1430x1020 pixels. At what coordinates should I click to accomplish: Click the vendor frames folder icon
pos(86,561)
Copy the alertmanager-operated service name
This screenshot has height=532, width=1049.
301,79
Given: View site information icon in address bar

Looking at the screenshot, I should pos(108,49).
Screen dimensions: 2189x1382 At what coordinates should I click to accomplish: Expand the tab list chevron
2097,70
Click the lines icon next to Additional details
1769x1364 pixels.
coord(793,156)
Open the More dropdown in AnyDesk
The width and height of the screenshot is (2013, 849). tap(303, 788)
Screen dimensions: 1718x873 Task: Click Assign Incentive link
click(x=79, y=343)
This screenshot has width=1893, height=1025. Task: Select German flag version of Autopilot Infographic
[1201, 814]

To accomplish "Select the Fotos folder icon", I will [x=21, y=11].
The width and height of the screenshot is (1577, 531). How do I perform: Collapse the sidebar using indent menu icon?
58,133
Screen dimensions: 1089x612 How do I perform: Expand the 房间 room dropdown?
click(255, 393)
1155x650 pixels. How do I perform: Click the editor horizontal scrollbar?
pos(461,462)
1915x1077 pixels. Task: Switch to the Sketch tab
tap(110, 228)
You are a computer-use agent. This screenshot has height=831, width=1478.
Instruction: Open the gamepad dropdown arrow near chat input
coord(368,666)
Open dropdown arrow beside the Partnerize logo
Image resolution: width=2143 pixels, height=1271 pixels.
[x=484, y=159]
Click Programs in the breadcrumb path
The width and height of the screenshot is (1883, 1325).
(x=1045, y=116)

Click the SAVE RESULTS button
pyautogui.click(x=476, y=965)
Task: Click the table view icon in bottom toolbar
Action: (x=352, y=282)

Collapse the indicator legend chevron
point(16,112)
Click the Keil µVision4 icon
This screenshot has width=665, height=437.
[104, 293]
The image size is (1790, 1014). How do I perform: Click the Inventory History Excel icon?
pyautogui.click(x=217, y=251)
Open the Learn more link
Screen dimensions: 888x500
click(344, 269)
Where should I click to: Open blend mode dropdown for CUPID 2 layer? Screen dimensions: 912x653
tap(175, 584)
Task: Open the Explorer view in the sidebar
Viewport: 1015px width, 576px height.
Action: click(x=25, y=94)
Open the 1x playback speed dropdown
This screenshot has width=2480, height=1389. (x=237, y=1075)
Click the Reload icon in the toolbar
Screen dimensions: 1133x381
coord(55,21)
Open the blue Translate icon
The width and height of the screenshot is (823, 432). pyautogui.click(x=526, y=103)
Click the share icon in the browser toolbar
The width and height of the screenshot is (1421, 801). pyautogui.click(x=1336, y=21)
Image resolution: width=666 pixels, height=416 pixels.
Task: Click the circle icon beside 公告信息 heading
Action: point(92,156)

___

▸ WORK REQUEST: All of the material should be given again, character for character.

▸ EXERCISE RESPONSE:
1430x1020 pixels. At what coordinates should I click to accomplish: Click the vendor frames folder icon
pos(86,561)
Copy the alertmanager-operated service name
This screenshot has height=532, width=1049.
301,79
Given: View site information icon in address bar

Looking at the screenshot, I should pos(108,49).
Screen dimensions: 2189x1382 At what coordinates should I click to accomplish: Expand the tab list chevron
2097,70
Click the lines icon next to Additional details
1769x1364 pixels.
coord(793,156)
Open the More dropdown in AnyDesk
The width and height of the screenshot is (2013, 849). tap(303, 788)
Screen dimensions: 1718x873 Task: Click Assign Incentive link
click(x=79, y=343)
This screenshot has width=1893, height=1025. Task: Select German flag version of Autopilot Infographic
[1201, 814]

To accomplish "Select the Fotos folder icon", I will [x=21, y=11].
The width and height of the screenshot is (1577, 531). How do I perform: Collapse the sidebar using indent menu icon?
58,133
Screen dimensions: 1089x612 How do I perform: Expand the 房间 room dropdown?
click(255, 393)
1155x650 pixels. How do I perform: Click the editor horizontal scrollbar?
pos(461,462)
1915x1077 pixels. Task: Switch to the Sketch tab
tap(110, 228)
You are a computer-use agent. This screenshot has height=831, width=1478.
Instruction: Open the gamepad dropdown arrow near chat input
coord(368,666)
Open dropdown arrow beside the Partnerize logo
Image resolution: width=2143 pixels, height=1271 pixels.
[x=484, y=159]
Click Programs in the breadcrumb path
The width and height of the screenshot is (1883, 1325).
(x=1045, y=116)

Click the SAVE RESULTS button
pyautogui.click(x=476, y=965)
Task: Click the table view icon in bottom toolbar
Action: (x=352, y=282)

Collapse the indicator legend chevron
point(16,112)
Click the Keil µVision4 icon
This screenshot has width=665, height=437.
[104, 293]
The image size is (1790, 1014). How do I perform: Click the Inventory History Excel icon?
pyautogui.click(x=217, y=251)
Open the Learn more link
Screen dimensions: 888x500
click(344, 269)
Where should I click to: Open blend mode dropdown for CUPID 2 layer? Screen dimensions: 912x653
tap(175, 584)
Task: Open the Explorer view in the sidebar
Viewport: 1015px width, 576px height.
Action: click(x=25, y=94)
Open the 1x playback speed dropdown
This screenshot has width=2480, height=1389. (x=237, y=1075)
Click the Reload icon in the toolbar
Screen dimensions: 1133x381
coord(55,21)
Open the blue Translate icon
The width and height of the screenshot is (823, 432). pyautogui.click(x=526, y=103)
Click the share icon in the browser toolbar
The width and height of the screenshot is (1421, 801). pyautogui.click(x=1336, y=21)
Image resolution: width=666 pixels, height=416 pixels.
Task: Click the circle icon beside 公告信息 heading
Action: point(92,156)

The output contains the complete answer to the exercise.